South Africa 08 May 2023
- This monthly report tracks power utility Eskom’s ability to supply power to the grid, the demand for electricity, and the consumption of electricity in order to gauge the likely impact on economic activity. It reviews Eskom’s Energy Availability Factor (EAF) as well as how unplanned outages are affecting power supply in SA. Rolling blackouts continue despite the announcement of energy reforms to eventually end outages.
- The EAF averaged around 58% in 2022, down from 62% in 2021 and 65% in 2020. It remains well below the utility’s target of 75%. The EAF dropped below 50% for the first time this year in the first week of January. While EAF averaged 52.9% in Q1:23, it dropped closer to 50% again recently.
- The decline in the EAF can be attributed partly to increased unplanned outages. The unplanned outage factor (ratio of energy losses over a given time period to the maximum amount of energy which could be produced over the same time period) has increased again in the past two weeks and is now close to highs reached in Q1:23, compared to the unplanned outage factor of close to 35% in January.

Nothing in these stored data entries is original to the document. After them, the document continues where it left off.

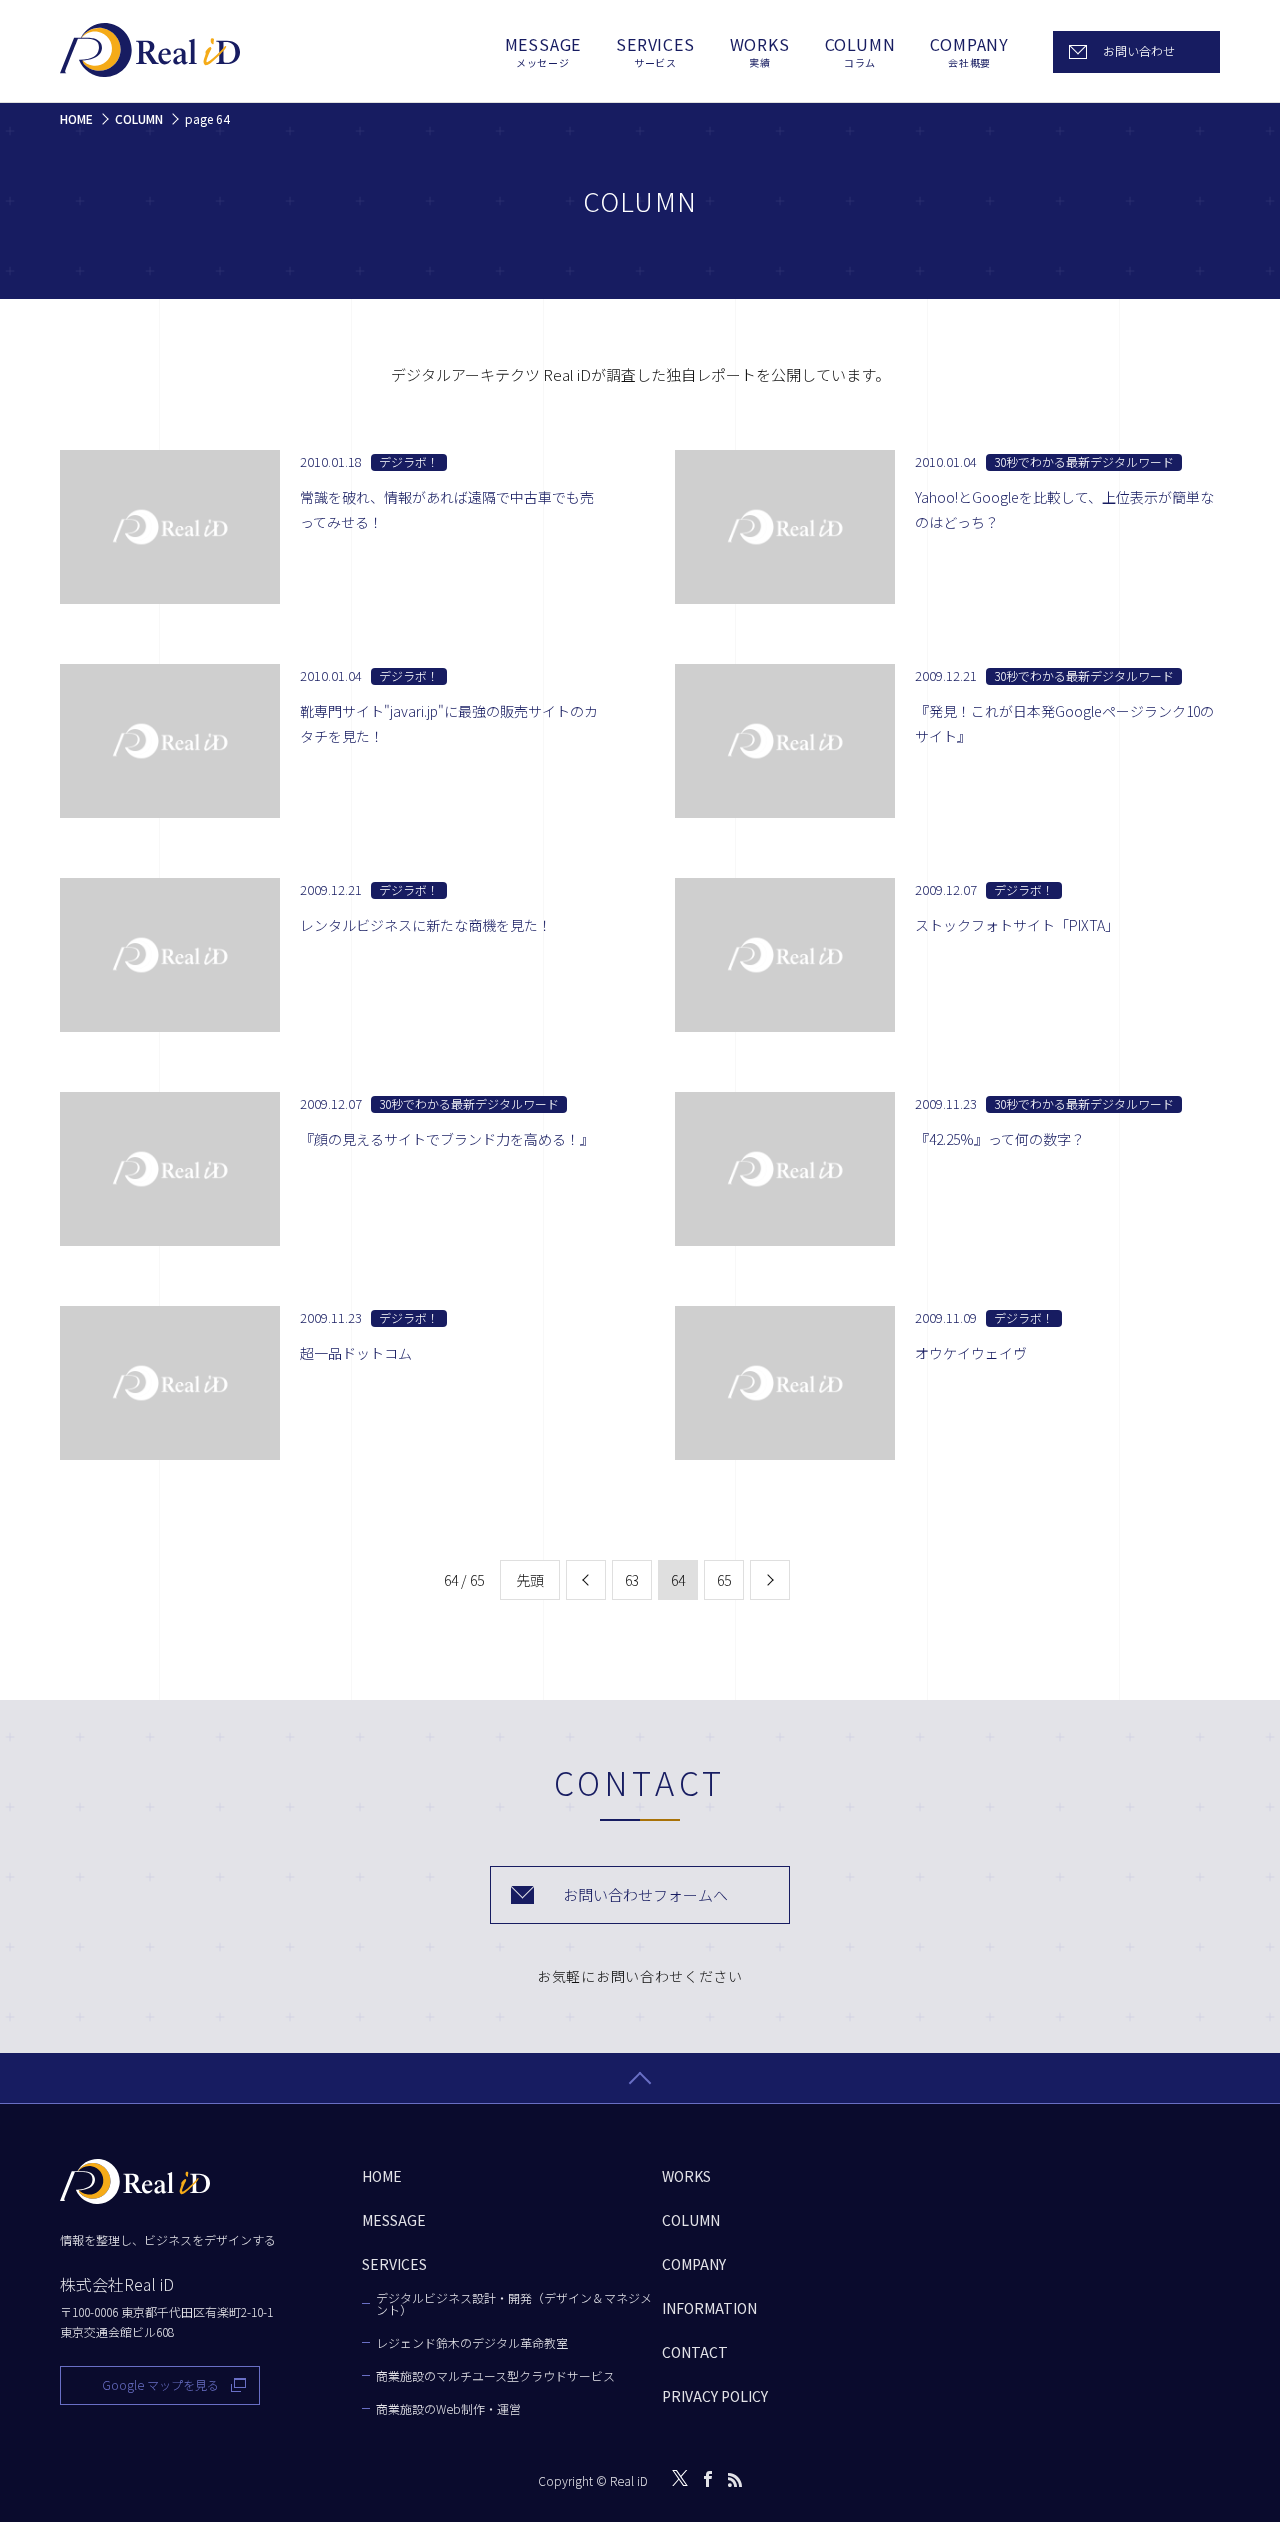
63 (632, 1580)
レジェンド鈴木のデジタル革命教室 (472, 2343)
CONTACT (695, 2352)
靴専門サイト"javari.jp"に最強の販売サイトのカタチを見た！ (449, 723)
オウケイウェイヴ (971, 1353)
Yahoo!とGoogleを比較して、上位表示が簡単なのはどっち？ (1064, 509)
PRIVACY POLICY (715, 2396)
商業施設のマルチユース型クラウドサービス (495, 2376)
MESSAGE (543, 52)
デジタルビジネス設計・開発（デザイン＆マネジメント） (514, 2304)
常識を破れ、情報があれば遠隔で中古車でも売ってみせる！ (447, 509)
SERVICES (655, 52)
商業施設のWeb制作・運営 (448, 2409)
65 (724, 1580)
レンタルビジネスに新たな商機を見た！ (426, 925)
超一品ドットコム (356, 1353)
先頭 (530, 1580)
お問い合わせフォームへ (645, 1894)
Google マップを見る (160, 2384)
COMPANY (969, 52)
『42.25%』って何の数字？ (1000, 1139)
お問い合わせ (1139, 50)
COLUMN (860, 52)
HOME (382, 2176)
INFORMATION (709, 2308)
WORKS (760, 52)
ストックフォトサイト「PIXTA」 (1017, 925)
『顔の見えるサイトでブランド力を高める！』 (447, 1139)
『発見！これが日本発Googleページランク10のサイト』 (1064, 723)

The planned outage factor (planned maintenance) is currently close to 17%, up from the lows of around 12% earlier this year.
- SA has experienced a total of 2,928 hours (as at 7 May) of loadshedding thus far in 2023. This translates into 122 full days of loadshedding and is 840 hours (35 days) short of the loadshedding in 2022.

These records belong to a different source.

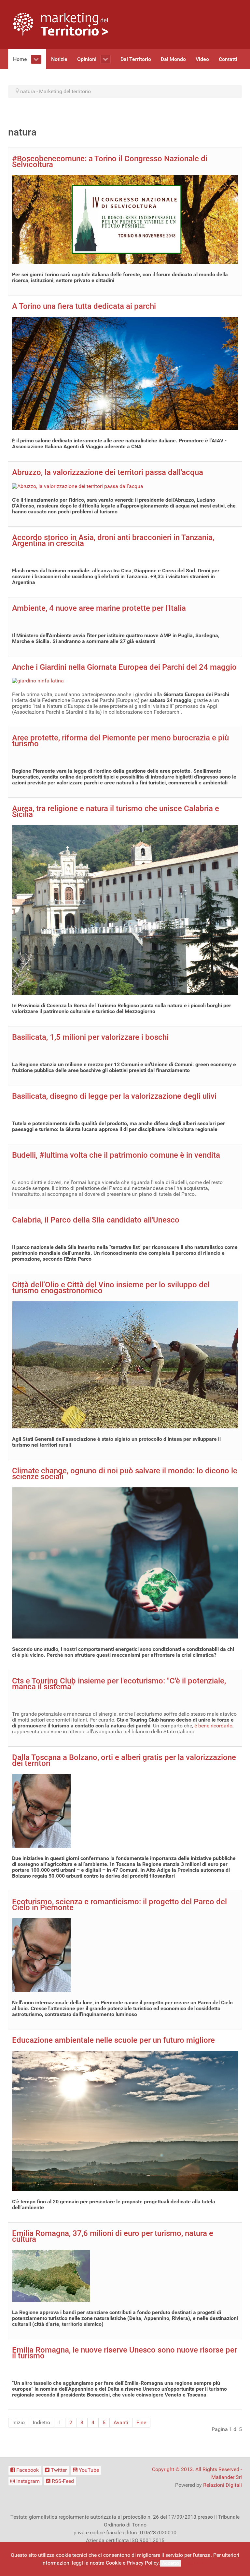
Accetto (170, 2563)
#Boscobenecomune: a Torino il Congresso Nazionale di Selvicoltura (109, 161)
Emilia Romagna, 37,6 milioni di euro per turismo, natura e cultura (112, 2236)
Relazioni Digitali (222, 2485)
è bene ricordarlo (213, 1726)
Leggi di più (195, 2563)
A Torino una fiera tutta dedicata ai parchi (84, 306)
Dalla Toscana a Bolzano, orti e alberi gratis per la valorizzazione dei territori (124, 1760)
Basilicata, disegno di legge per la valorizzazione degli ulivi (114, 1096)
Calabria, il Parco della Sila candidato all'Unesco (95, 1219)
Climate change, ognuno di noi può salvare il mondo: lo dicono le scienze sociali (124, 1473)
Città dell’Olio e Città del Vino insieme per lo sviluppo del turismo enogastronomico (111, 1287)
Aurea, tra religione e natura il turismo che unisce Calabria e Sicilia (115, 811)
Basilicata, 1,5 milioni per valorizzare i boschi (90, 1037)
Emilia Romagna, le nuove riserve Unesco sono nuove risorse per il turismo (124, 2352)
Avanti (121, 2422)
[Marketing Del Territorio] (60, 24)
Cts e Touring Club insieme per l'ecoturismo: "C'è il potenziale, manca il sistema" (119, 1683)
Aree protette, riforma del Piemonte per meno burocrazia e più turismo (120, 740)
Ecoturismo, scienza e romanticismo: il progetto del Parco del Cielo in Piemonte (119, 1904)
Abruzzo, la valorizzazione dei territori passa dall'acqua (107, 472)
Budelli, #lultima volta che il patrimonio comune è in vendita (116, 1155)
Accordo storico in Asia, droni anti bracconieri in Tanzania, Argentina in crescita (113, 540)
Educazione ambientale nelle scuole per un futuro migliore (113, 2040)
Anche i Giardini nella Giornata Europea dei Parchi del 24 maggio (124, 667)
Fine (141, 2422)
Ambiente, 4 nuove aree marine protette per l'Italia (99, 608)
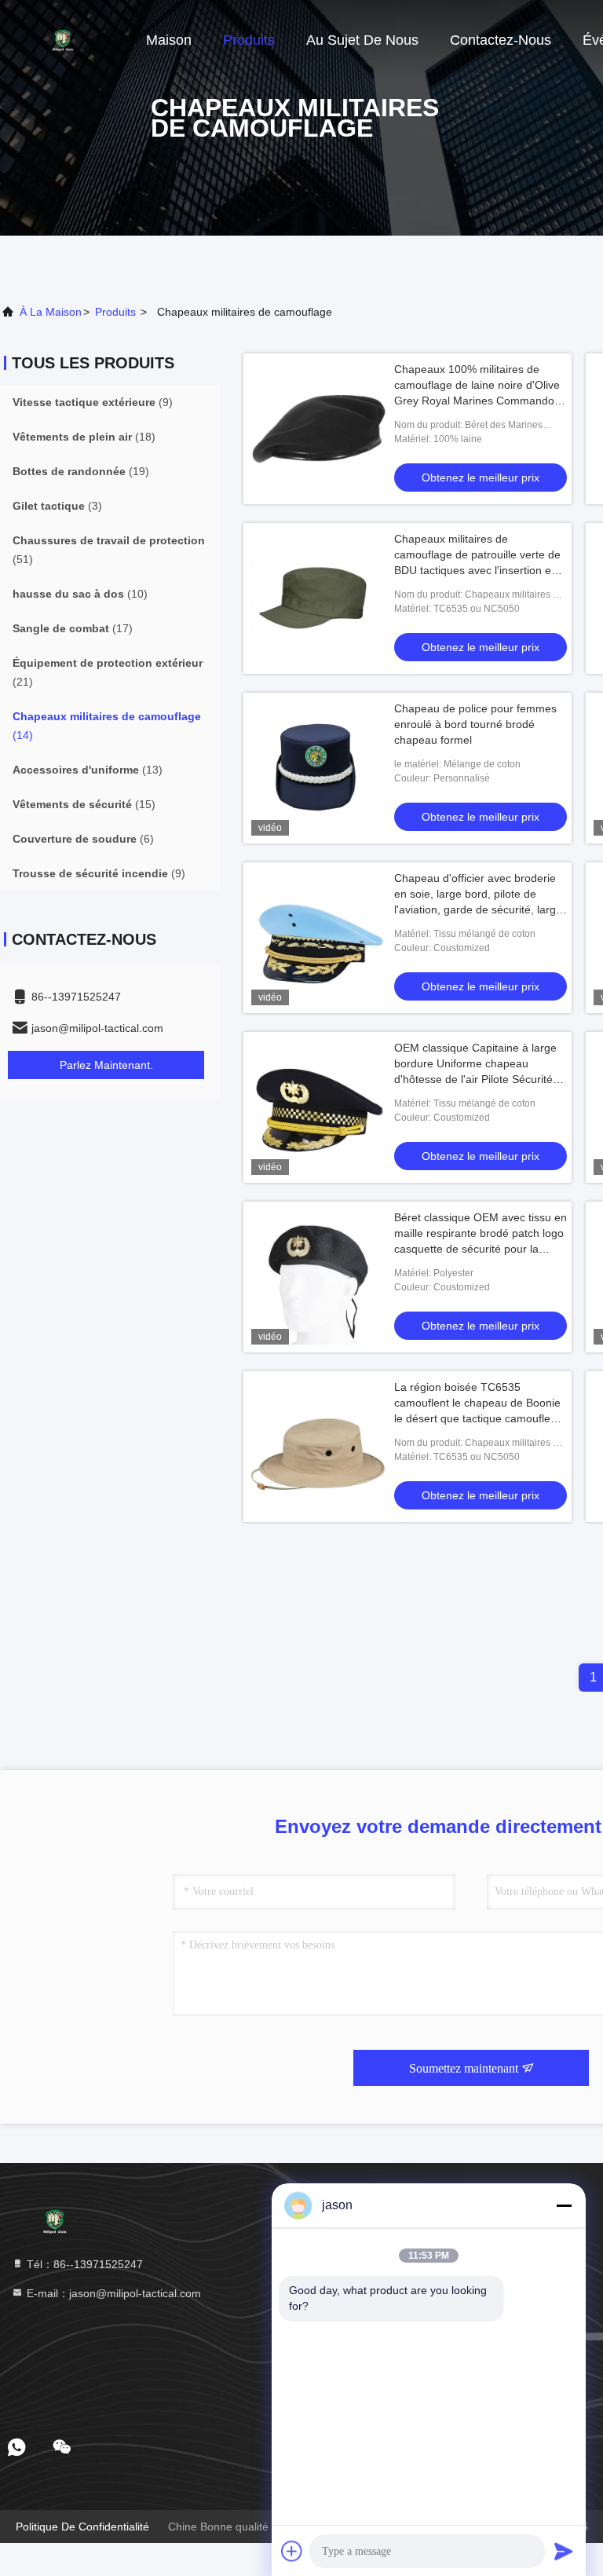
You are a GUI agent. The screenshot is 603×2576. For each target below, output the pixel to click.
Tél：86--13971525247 (83, 2264)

- SA has experienced cumulative loadshedding, measured in GWh, of 7,280 GWh thus far in 2023. The SARB noted in its recent Monetary Policy Review that power cuts would likely add 0.5 percentage points to the inflation rate as businesses pass on the costs of back-up energy solutions to consumers. The SARB has lowered its GDP growth forecast to 0,2% this year as loadshedding continues to weigh heavily on the economic outlook.